Exercise directions
Start at the line in the entries below that contains "This screenshot has width=894, height=567.", stop at the line that contains "Given: Click the Доб.", and output exactly the lines in that span, both ends included.

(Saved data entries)

□ □ □ □ □

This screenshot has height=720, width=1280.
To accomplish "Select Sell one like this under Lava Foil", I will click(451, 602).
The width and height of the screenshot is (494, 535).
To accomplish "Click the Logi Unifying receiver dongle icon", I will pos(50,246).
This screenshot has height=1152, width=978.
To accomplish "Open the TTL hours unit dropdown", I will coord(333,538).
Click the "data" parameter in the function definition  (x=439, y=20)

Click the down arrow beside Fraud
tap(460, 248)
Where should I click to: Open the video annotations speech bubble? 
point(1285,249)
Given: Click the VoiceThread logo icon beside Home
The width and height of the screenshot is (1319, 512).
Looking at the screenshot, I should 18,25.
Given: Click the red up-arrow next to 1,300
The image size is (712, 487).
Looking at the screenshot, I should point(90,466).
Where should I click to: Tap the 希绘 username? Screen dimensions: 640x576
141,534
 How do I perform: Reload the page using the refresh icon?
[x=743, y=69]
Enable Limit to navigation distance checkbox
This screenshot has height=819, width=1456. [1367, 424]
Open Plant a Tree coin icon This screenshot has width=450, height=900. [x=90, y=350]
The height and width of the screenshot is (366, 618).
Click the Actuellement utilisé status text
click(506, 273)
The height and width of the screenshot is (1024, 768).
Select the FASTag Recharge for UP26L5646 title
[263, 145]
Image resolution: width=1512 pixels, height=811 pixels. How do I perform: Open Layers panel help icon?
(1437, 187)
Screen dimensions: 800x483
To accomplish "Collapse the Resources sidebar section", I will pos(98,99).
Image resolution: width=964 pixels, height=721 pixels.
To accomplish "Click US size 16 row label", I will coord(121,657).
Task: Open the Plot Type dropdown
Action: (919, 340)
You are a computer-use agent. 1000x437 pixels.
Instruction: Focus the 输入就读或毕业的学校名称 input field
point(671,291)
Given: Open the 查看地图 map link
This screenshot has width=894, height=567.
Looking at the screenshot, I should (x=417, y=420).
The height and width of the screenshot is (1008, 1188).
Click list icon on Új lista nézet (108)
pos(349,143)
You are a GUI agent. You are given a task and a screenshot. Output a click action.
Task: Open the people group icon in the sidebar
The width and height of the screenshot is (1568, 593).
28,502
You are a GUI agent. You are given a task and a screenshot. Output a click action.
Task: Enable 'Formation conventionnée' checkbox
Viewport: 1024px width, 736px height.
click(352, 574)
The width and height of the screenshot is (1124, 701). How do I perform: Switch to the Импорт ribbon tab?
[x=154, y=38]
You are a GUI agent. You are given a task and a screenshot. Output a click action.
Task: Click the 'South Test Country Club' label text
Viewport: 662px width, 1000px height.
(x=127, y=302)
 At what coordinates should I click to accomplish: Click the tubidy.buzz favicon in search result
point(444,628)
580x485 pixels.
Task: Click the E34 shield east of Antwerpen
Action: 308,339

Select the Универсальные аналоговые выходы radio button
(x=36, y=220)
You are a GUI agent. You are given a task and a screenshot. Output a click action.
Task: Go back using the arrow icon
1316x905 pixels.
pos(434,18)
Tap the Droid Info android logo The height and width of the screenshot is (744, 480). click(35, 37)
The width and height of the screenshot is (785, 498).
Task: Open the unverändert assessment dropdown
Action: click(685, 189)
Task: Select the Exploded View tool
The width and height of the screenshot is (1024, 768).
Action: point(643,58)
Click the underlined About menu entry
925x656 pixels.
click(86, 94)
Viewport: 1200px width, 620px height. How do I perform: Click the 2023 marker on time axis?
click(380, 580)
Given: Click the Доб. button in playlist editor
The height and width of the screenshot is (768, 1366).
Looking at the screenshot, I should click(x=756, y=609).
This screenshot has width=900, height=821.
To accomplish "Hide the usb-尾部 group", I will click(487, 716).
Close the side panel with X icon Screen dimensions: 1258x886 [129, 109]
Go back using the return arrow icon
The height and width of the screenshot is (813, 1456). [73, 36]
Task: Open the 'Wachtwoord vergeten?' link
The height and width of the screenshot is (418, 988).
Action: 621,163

□ □ □ □ □

Answer for this exercise
This screenshot has width=894, height=567.
Looking at the screenshot, I should (x=417, y=420).
The height and width of the screenshot is (1008, 1188).
Click list icon on Új lista nézet (108)
pos(349,143)
You are a GUI agent. You are given a task and a screenshot. Output a click action.
Task: Open the people group icon in the sidebar
The width and height of the screenshot is (1568, 593).
28,502
You are a GUI agent. You are given a task and a screenshot. Output a click action.
Task: Enable 'Formation conventionnée' checkbox
Viewport: 1024px width, 736px height.
click(352, 574)
The width and height of the screenshot is (1124, 701). How do I perform: Switch to the Импорт ribbon tab?
[x=154, y=38]
You are a GUI agent. You are given a task and a screenshot. Output a click action.
Task: Click the 'South Test Country Club' label text
Viewport: 662px width, 1000px height.
(x=127, y=302)
 At what coordinates should I click to accomplish: Click the tubidy.buzz favicon in search result
point(444,628)
580x485 pixels.
Task: Click the E34 shield east of Antwerpen
Action: 308,339

Select the Универсальные аналоговые выходы radio button
(x=36, y=220)
You are a GUI agent. You are given a task and a screenshot. Output a click action.
Task: Go back using the arrow icon
1316x905 pixels.
pos(434,18)
Tap the Droid Info android logo The height and width of the screenshot is (744, 480). click(35, 37)
The width and height of the screenshot is (785, 498).
Task: Open the unverändert assessment dropdown
Action: click(685, 189)
Task: Select the Exploded View tool
The width and height of the screenshot is (1024, 768).
Action: point(643,58)
Click the underlined About menu entry
925x656 pixels.
click(86, 94)
Viewport: 1200px width, 620px height. How do I perform: Click the 2023 marker on time axis?
click(380, 580)
Given: Click the Доб. button in playlist editor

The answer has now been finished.